### [Text provided]
____________

Digital Copyrights & Piracy
Background
In 1999, Shawn
Fanning, an 18 year old college student, changed the music industry with his creation of a digital file sharing program called
Napster, a software program that allowed computer users to share and swap files, specifically music, through a centralized file
server. By the spring of 2000, Napster had several hundred thousand users and by February 2001 had grown to over 50 million users.
In September
2013, Netnames, a market research and consultancy firm reported that P2P traffic that infringes on copyrights had become 24% of
all internet traffic (not including traffic that infringes on pornographic copyrights). In other words, 24% of all Internet traffic
is the illegal downloading and distribution of mainstream, high-quality movies, music, games, and software. The reports states
that “worldwide, 432 million unique internet users explicitly sought infringing content during January 2013. . . . Despite
some discrete instances of success in limiting infringement, the piracy universe not only persists in attracting more users year
on year but hungrily consumes increasing amounts of bandwidth.
In three key
regions (North America, Europe, and Asia-Pacific), the absolute amount of bandwidth consumed by the infringing use of Bittorrent
comprised 6,692 petabytes of data in 2013, an increase of 244.9% from 2011.
In the same
three regions, infringing use of bittorrent in January 2013 accounted for:
178.7 million
unique internet users, an increase of 23.6% from November 2011
7.4 billion
page views, an increase of 30.6% from November 2011”

____________

[Raw records]
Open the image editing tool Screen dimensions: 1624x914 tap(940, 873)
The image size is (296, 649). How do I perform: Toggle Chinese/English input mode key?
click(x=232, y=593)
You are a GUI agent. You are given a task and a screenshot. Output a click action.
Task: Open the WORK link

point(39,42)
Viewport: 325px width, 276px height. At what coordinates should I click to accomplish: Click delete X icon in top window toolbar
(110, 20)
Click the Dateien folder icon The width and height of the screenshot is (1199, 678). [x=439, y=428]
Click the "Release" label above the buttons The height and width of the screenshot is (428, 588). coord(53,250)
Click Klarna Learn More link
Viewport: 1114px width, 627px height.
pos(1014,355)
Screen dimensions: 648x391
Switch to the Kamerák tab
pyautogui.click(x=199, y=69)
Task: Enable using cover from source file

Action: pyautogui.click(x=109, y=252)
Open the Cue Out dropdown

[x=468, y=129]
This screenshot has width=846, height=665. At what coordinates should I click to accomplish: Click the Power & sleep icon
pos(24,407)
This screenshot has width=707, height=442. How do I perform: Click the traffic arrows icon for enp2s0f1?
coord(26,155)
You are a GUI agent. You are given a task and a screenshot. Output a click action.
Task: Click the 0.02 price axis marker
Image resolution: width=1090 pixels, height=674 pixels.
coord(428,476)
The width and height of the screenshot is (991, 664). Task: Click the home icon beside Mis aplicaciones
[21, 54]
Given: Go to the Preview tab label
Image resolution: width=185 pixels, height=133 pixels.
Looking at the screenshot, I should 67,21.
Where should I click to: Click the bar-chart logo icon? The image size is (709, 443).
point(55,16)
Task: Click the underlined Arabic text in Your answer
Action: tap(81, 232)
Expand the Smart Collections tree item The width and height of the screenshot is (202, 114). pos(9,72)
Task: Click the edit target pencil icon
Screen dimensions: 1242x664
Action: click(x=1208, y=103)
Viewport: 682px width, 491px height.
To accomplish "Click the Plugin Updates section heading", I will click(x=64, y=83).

____________

### [Work to do]
[1] In the text on digital copyrights and piracy, how many users did Napster have by February 2001?
[2] In the text on digital copyrights and piracy, take everything from "In September" down to "amounts of bandwidth." and switch "bandwidth" to "data".

### [Exercise responses]
[1] Over 50 million users.

[2]
In September
2013, Netnames, a market research and consultancy firm reported that P2P traffic that infringes on copyrights had become 24% of
all internet traffic (not including traffic that infringes on pornographic copyrights). In other words, 24% of all Internet traffic
is the illegal downloading and distribution of mainstream, high-quality movies, music, games, and software. The reports states
that “worldwide, 432 million unique internet users explicitly sought infringing content during January 2013. . . . Despite
some discrete instances of success in limiting infringement, the piracy universe not only persists in attracting more users year
on year but hungrily consumes increasing amounts of data.